◆ What you have to do ◆
Write out each record exactly as it stands. No pictures belong in the copy.

* * *

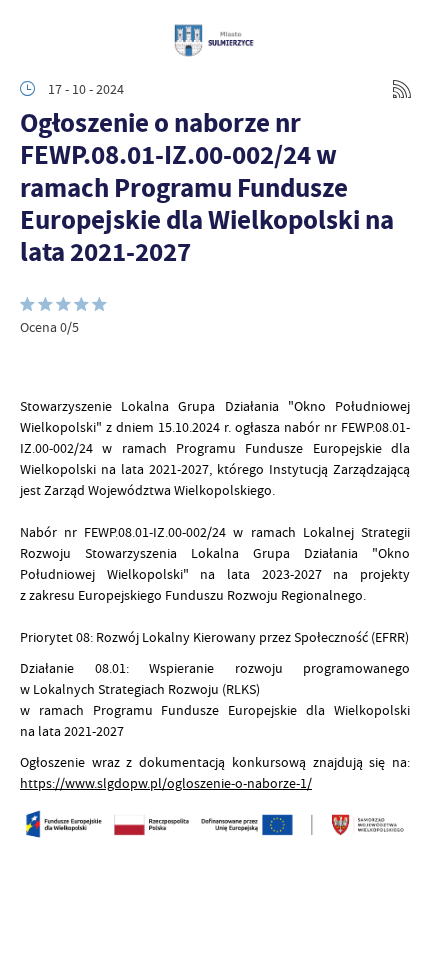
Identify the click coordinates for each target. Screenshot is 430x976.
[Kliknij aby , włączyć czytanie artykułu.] (36, 366)
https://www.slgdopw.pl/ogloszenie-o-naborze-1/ (166, 783)
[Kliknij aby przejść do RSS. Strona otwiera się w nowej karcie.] (402, 89)
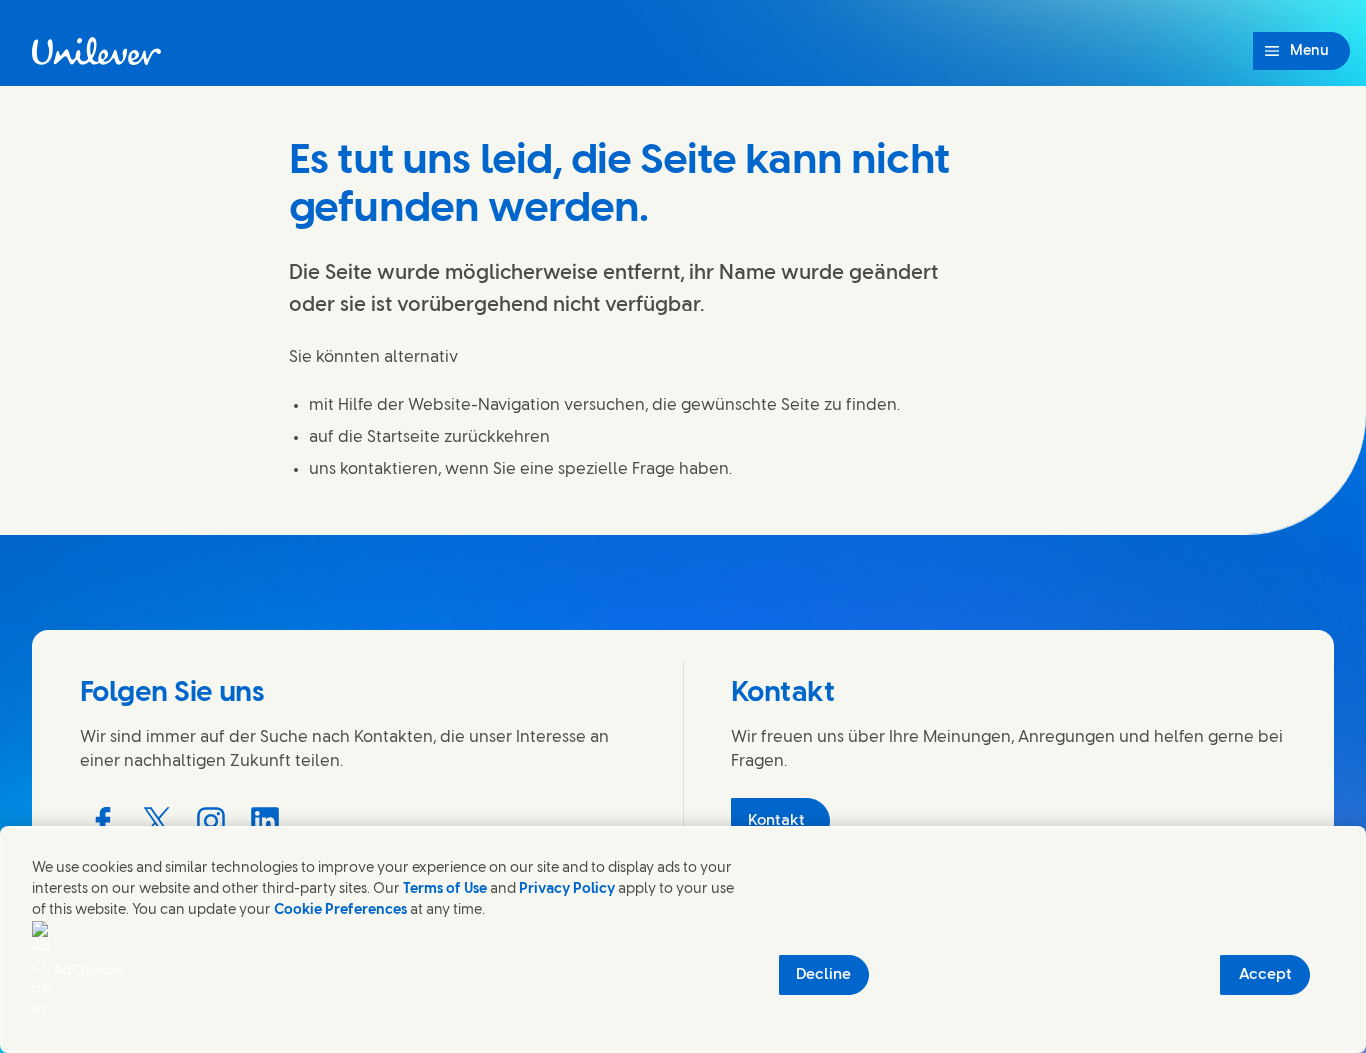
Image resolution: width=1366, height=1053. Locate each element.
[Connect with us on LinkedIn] (265, 821)
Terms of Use (445, 889)
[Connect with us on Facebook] (103, 821)
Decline (823, 975)
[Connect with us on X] (157, 821)
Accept (1265, 975)
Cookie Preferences (340, 910)
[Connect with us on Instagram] (211, 821)
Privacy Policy (567, 889)
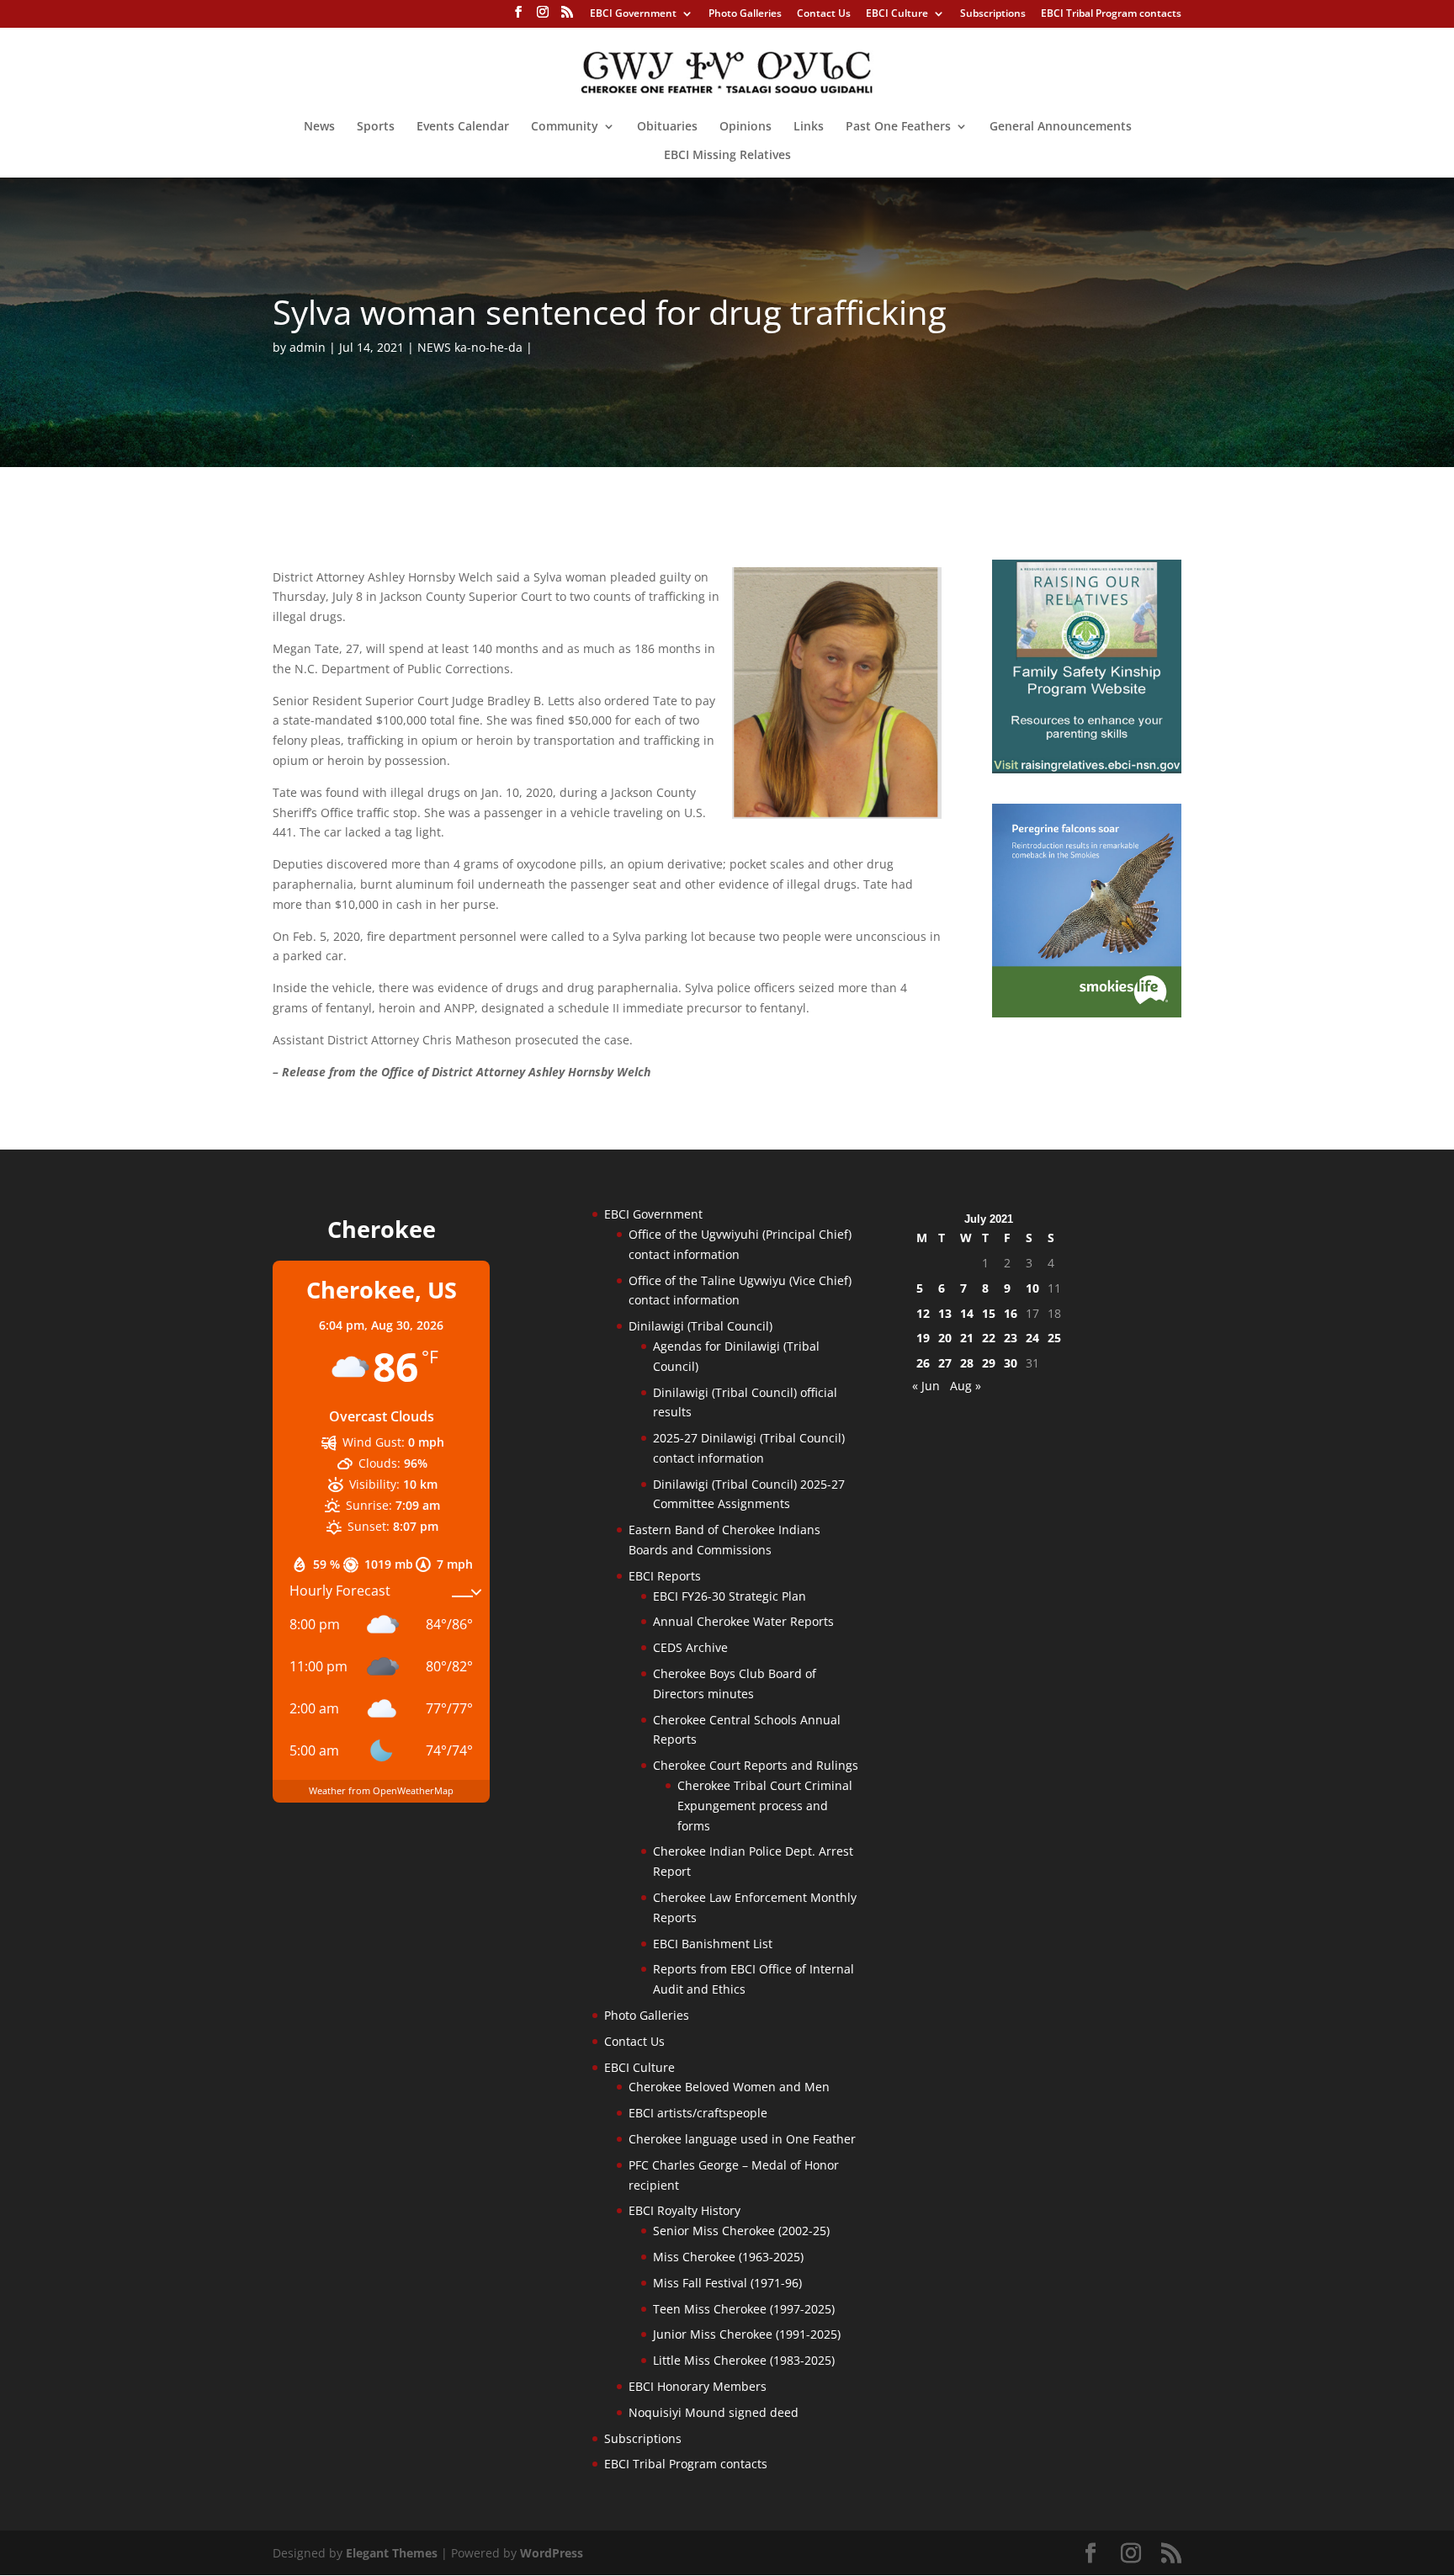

* * *

◆ Answer box ◆
Identify the click coordinates for each target. Screenshot is 430x976.
[Kliknij aby , włączyć czytanie artykułu.] (36, 366)
https://www.slgdopw.pl/ogloszenie-o-naborze-1/ (166, 783)
[Kliknij aby przejść do RSS. Strona otwiera się w nowej karcie.] (402, 89)
Image resolution: width=1366, height=1053. Locate each element.
[Connect with us on LinkedIn] (265, 821)
Terms of Use (445, 889)
[Connect with us on Facebook] (103, 821)
Decline (823, 975)
[Connect with us on X] (157, 821)
Accept (1265, 975)
Cookie Preferences (340, 910)
[Connect with us on Instagram] (211, 821)
Privacy Policy (567, 889)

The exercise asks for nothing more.